다시마와 효소처리 고등어육을 이용한 조미소재의 제조 조건

  • Lee, Kang-Ho (Department of Food Science and Technology, Pukyong National University) ;
  • Song, Byung-Kwon (Department of Food Science and Technology, Pukyong National University) ;
  • Jeong, In-Hak (Department of Fisheries Resource Development, Kangreung National University) ;
  • Hong, Byeong-Il (Department of Food Science and Technology, Pukyong National University) ;
  • Jung, Byung-Chun (Department of Food Science and Technology, Pukyong National University) ;
  • Lee, Dong-Ho (Department of Food Science and Technology, Pukyong National University)
  • 이강호 (부경대학교 식품공학과) ;
  • 송병권 (부경대학교 식품공학과) ;
  • 정인학 (강릉대학교 수산자원개발학과) ;
  • 홍병일 (부경대학교 식품공학과) ;
  • 정병천 (부경대학교 식품공학과) ;
  • 이동호 (부경대학교 식품공학과)
  • Published : 1997.02.01

Abstract

In order to develop a new type of natural seasoning material combining fish meat with seaweed, a processing method of the mixture of enzyme treated mackerel meat and Laminaria powder was studied. Mackerel meat previously boiled and deboned was treated with proteolytic enzyme to enhance taste of meat by proper hydrolysis.
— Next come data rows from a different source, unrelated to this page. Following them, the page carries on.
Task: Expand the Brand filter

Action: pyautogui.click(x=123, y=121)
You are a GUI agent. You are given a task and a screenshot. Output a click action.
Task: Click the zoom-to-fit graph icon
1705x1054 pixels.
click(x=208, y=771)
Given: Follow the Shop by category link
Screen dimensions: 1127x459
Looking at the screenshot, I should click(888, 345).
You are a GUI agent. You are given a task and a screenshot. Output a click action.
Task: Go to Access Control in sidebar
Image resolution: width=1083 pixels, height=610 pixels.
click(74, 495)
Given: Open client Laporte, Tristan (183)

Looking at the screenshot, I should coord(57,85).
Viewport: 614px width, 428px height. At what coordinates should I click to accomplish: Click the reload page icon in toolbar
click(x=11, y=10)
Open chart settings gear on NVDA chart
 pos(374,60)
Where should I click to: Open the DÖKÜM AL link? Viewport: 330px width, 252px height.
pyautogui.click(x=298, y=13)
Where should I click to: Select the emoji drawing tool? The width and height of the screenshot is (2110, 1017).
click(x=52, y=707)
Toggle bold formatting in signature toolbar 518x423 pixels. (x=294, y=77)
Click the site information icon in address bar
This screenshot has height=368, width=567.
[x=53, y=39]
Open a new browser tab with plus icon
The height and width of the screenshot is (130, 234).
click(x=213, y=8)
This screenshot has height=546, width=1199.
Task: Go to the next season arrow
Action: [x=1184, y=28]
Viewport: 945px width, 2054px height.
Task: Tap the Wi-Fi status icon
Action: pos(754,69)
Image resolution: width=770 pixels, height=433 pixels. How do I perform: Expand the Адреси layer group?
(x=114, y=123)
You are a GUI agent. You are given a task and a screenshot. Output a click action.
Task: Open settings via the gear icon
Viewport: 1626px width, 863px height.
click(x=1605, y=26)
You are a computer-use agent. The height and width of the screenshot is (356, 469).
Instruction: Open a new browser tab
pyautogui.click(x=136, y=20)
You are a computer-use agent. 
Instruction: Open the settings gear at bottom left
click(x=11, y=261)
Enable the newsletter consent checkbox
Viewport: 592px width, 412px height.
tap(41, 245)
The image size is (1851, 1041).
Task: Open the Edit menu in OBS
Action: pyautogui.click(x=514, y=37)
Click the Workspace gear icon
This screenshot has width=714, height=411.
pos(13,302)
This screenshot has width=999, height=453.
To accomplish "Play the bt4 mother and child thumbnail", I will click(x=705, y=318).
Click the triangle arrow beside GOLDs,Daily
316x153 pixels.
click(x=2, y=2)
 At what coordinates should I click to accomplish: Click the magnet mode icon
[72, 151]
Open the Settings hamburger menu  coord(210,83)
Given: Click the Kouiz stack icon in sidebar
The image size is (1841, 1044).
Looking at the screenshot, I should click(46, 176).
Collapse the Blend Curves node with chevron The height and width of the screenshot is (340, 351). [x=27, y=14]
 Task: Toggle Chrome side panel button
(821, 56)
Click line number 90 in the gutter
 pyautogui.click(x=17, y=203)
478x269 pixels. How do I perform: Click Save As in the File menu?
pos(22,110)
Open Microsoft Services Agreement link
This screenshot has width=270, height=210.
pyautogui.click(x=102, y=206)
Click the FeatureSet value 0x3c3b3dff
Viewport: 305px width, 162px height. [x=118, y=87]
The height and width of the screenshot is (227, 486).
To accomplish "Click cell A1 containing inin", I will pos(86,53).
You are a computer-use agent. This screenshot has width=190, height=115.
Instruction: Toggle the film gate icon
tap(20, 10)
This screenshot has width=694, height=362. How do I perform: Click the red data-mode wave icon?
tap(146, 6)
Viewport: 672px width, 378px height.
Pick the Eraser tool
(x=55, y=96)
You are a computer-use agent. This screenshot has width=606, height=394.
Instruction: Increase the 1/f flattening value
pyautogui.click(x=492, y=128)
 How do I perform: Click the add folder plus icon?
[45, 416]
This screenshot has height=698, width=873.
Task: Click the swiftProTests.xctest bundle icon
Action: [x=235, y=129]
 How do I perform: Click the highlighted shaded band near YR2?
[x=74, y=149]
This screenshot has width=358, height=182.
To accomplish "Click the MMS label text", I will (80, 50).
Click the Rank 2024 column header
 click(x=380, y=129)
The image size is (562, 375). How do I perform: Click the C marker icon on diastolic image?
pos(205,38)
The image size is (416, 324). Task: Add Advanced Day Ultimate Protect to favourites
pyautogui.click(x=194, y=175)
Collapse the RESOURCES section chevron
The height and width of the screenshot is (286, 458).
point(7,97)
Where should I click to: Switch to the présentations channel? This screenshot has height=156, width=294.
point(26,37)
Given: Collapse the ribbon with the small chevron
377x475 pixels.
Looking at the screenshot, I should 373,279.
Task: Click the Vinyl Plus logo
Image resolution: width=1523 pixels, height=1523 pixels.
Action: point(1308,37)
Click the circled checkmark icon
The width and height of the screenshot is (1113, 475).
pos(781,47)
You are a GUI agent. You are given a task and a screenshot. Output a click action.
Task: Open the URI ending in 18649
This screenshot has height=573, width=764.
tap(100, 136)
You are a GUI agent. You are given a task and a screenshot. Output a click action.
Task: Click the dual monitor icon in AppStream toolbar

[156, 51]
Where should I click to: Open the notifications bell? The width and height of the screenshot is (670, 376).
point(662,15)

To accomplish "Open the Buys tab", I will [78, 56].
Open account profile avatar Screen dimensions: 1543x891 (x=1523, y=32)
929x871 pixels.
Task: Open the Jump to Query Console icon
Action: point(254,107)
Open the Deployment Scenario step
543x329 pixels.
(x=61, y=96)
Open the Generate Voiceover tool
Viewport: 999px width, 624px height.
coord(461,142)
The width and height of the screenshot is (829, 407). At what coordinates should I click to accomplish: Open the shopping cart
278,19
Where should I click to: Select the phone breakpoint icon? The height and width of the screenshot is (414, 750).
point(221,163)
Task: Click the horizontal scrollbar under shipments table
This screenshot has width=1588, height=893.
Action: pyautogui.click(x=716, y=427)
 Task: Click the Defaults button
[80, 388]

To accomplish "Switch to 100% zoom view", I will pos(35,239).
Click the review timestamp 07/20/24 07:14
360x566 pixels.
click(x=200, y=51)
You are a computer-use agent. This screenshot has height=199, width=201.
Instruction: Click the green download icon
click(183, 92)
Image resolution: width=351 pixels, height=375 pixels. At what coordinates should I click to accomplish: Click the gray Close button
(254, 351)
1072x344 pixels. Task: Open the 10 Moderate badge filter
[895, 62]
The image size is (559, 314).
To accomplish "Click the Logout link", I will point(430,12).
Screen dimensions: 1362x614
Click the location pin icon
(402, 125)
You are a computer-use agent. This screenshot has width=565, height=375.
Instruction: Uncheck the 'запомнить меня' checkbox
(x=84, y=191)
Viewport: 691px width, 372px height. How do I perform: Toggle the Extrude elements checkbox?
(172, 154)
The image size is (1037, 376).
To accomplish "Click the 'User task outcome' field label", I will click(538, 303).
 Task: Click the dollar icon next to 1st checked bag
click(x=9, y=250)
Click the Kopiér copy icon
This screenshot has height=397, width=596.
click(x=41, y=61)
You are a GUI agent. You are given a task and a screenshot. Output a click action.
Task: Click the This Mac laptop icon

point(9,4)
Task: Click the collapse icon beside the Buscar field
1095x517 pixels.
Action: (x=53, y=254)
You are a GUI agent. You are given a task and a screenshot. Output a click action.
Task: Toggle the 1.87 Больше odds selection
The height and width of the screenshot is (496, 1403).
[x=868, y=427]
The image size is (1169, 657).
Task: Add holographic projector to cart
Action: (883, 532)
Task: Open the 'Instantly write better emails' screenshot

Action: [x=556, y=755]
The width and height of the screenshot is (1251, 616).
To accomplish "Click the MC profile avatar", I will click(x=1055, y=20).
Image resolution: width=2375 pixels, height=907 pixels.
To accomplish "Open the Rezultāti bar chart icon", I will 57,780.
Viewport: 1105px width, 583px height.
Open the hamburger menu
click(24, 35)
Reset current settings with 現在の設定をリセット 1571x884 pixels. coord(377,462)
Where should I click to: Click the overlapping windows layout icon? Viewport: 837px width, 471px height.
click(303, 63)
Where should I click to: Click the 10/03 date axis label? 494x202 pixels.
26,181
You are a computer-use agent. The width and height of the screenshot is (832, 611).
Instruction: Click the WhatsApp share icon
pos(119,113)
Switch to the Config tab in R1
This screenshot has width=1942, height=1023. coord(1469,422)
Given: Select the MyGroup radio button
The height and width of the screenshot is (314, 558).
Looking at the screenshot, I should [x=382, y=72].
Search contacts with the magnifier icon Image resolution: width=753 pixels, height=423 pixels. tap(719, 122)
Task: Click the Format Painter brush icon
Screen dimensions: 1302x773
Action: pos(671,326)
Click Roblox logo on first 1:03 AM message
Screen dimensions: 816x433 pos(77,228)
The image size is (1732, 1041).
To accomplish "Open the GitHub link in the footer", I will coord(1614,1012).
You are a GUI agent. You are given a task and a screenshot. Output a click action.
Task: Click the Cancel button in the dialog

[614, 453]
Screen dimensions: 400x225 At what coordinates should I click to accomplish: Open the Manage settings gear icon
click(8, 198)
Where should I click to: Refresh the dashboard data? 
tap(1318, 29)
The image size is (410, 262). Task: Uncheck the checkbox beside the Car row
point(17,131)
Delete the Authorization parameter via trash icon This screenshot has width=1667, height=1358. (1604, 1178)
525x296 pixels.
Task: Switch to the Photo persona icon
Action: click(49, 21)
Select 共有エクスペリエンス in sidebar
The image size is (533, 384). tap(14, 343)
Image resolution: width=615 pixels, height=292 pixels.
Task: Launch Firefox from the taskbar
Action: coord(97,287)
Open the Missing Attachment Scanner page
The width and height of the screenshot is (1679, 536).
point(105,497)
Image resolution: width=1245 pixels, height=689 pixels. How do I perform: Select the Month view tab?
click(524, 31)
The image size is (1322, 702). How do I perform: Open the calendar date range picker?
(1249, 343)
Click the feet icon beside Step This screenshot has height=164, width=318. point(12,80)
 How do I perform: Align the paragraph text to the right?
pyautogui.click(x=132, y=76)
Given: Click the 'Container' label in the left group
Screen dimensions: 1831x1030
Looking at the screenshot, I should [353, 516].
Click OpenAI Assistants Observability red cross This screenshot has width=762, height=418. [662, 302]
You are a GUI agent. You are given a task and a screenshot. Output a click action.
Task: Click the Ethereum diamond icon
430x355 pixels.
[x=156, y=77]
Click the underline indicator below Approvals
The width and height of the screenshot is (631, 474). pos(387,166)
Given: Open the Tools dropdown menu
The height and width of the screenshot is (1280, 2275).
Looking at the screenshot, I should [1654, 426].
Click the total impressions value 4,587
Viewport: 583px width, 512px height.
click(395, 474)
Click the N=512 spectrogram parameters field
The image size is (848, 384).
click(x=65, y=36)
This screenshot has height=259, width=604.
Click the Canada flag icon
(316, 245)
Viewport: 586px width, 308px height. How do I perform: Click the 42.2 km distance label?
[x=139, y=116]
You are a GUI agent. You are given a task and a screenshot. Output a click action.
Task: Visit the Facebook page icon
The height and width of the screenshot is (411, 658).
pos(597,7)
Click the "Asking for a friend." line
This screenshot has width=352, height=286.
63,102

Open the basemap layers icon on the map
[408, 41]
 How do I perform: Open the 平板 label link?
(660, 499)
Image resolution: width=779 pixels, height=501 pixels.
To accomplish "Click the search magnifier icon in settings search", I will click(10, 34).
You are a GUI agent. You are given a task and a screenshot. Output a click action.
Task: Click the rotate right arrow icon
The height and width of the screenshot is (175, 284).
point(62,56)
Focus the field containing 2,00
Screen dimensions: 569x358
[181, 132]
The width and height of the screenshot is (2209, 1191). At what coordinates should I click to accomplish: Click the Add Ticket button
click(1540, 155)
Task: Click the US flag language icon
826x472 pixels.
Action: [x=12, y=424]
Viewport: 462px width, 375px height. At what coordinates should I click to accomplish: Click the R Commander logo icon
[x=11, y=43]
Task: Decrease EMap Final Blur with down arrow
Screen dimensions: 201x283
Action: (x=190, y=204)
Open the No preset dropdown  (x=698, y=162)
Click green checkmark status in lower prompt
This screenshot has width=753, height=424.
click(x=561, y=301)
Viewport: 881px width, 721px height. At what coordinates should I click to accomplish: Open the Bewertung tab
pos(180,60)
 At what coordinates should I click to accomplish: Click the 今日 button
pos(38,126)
The enzyme-treated meat was dried at $100{\pm}2^{\circ}C$ for 4 hrs, and finally mixed with kelp power, moistened in advance, plus binding agents (0.02% calcium carbonate) to aid the formation of pellets by extrusion. Boiled mackerel meat of enzyme treated (0.03% Protease-A) at $50^{\circ}C$ for 90 min was adequate to result an increase in 6 times of total free amino acid content and about 10% increase of taste-enhancing amino acids such as glutamic acid, glycine, arginine, lysine.